Stored data
# # #
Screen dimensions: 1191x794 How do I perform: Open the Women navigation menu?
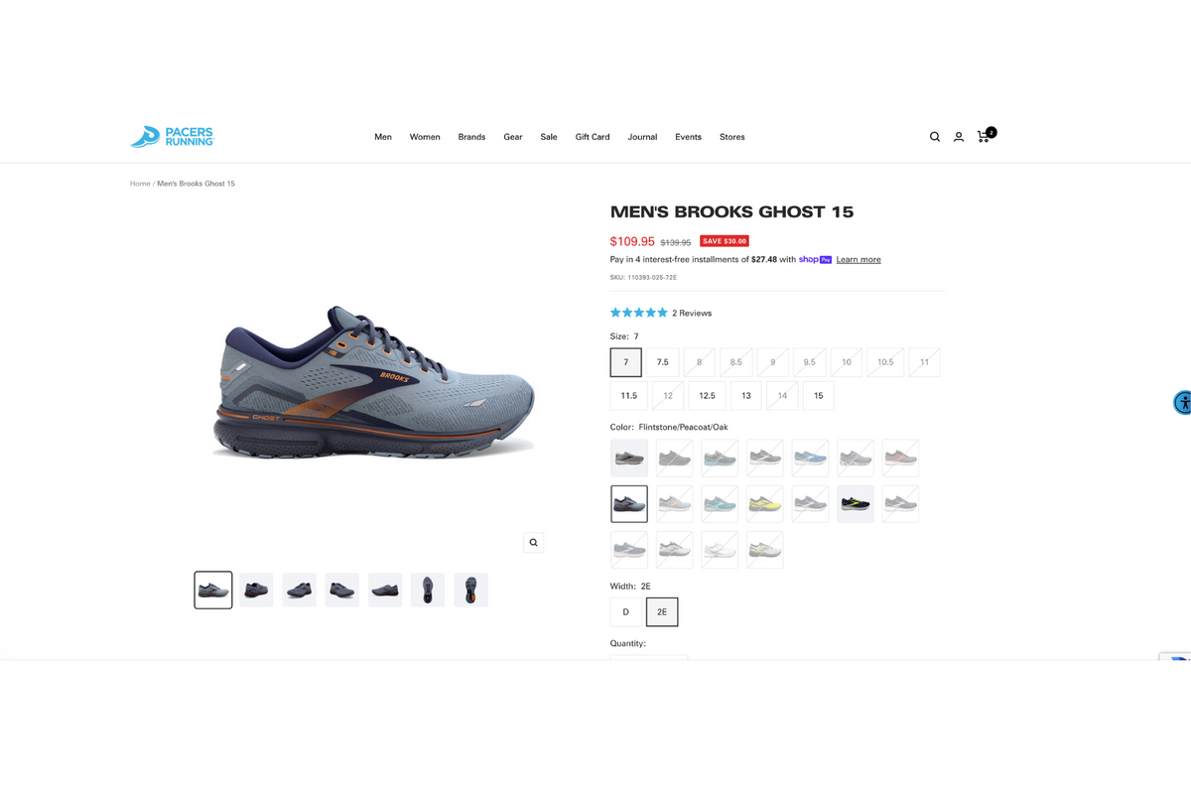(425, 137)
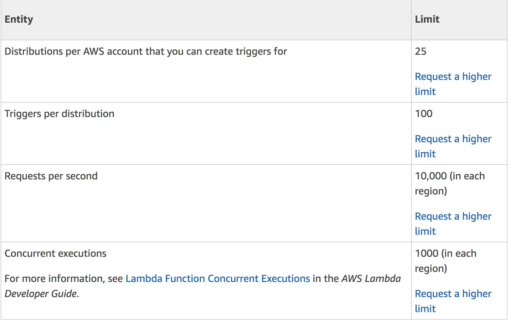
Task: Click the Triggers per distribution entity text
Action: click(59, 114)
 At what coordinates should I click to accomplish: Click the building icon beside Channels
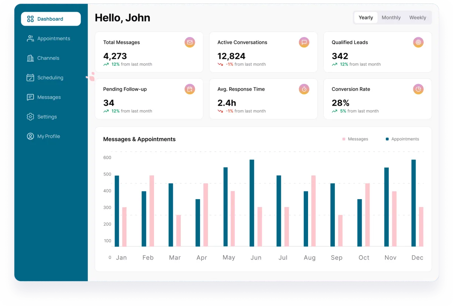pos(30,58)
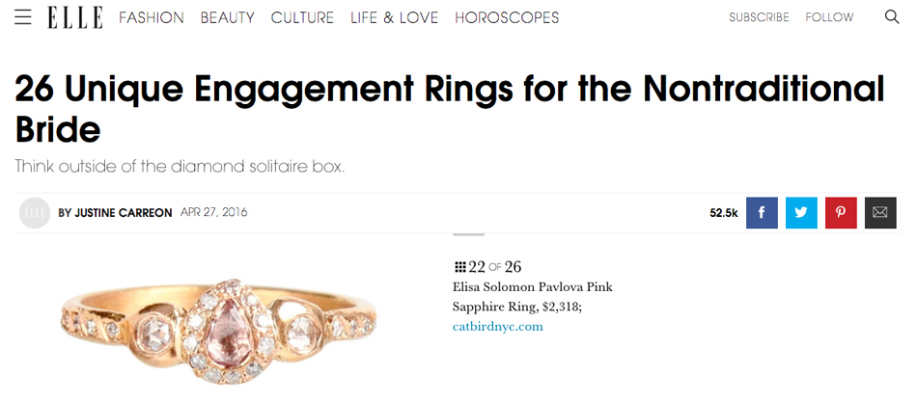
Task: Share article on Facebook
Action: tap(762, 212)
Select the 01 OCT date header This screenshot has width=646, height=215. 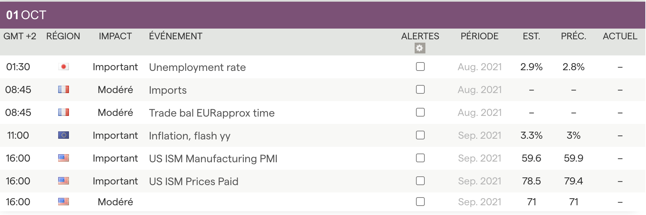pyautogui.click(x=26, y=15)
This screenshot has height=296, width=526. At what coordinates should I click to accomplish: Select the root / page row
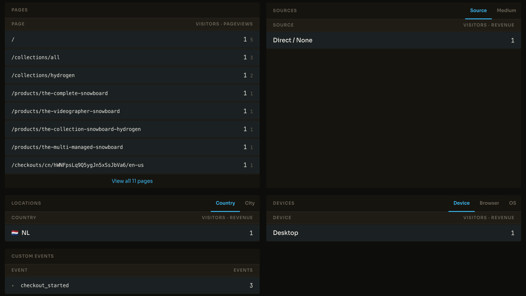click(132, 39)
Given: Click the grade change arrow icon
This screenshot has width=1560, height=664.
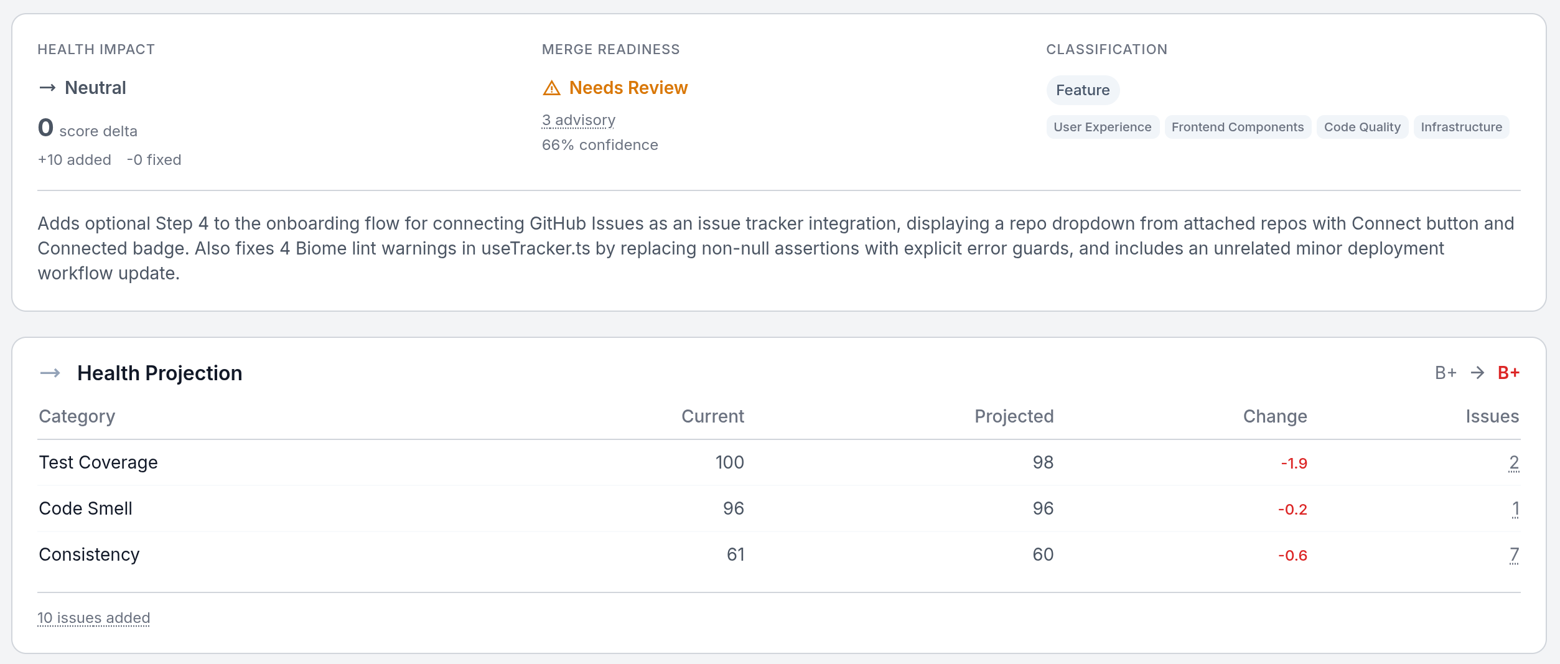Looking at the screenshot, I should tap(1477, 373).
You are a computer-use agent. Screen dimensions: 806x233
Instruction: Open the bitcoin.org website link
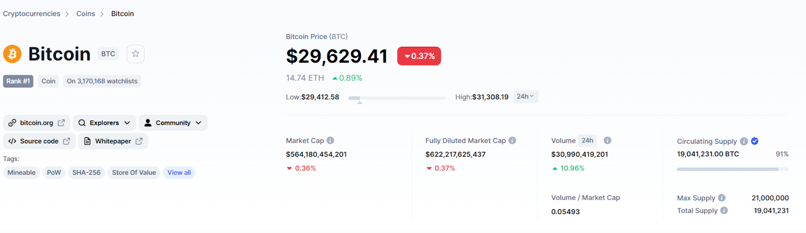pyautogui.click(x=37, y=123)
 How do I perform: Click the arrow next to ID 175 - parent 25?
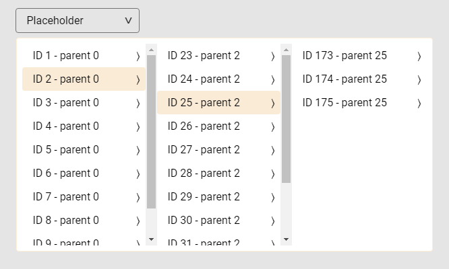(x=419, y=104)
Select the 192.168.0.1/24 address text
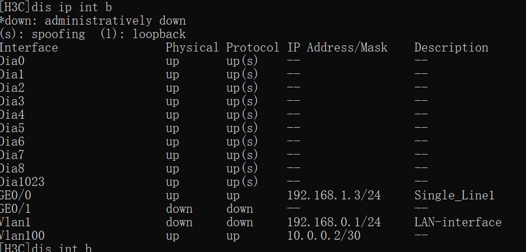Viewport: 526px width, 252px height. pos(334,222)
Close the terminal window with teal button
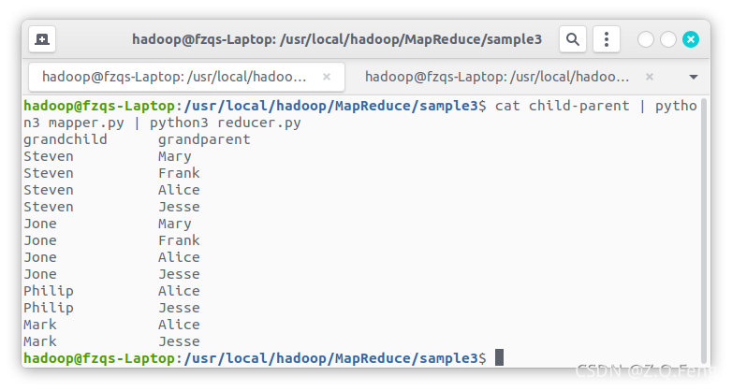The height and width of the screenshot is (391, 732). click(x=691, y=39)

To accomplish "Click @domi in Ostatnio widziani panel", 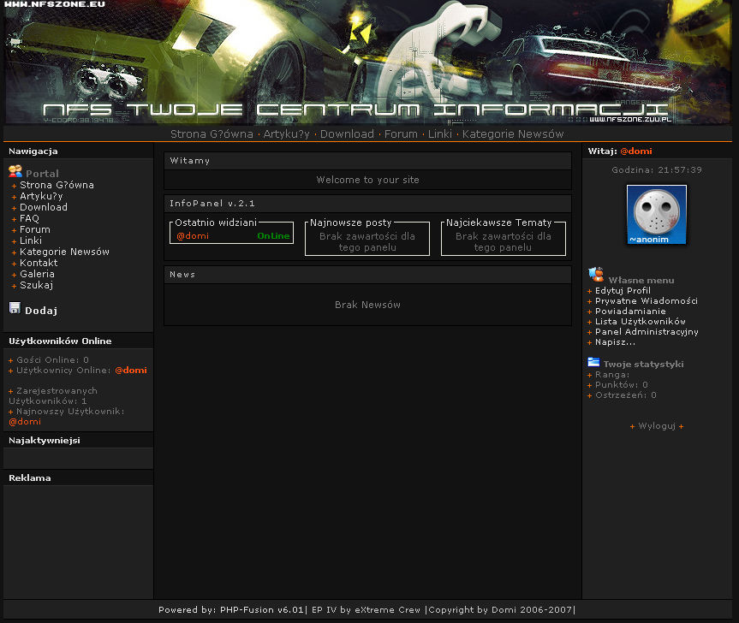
# # #
- **What is expected**
Repeat only the lines from the one with "This screenshot has width=1560, height=664." through the end of the data, both included and exactly as written. Pictures stay out of the copy.

- **Answer**
This screenshot has width=1560, height=664.
Looking at the screenshot, I should tap(1477, 373).
You are a computer-use agent. Screen dimensions: 806x233
Instruction: Open the bitcoin.org website link
pyautogui.click(x=37, y=123)
 How do I perform: Click the arrow next to ID 175 - parent 25?
(x=419, y=104)
Select the 192.168.0.1/24 address text
Viewport: 526px width, 252px height. pos(334,222)
Close the terminal window with teal button
The height and width of the screenshot is (391, 732). click(x=691, y=39)

To accomplish "Click @domi in Ostatnio widziani panel", 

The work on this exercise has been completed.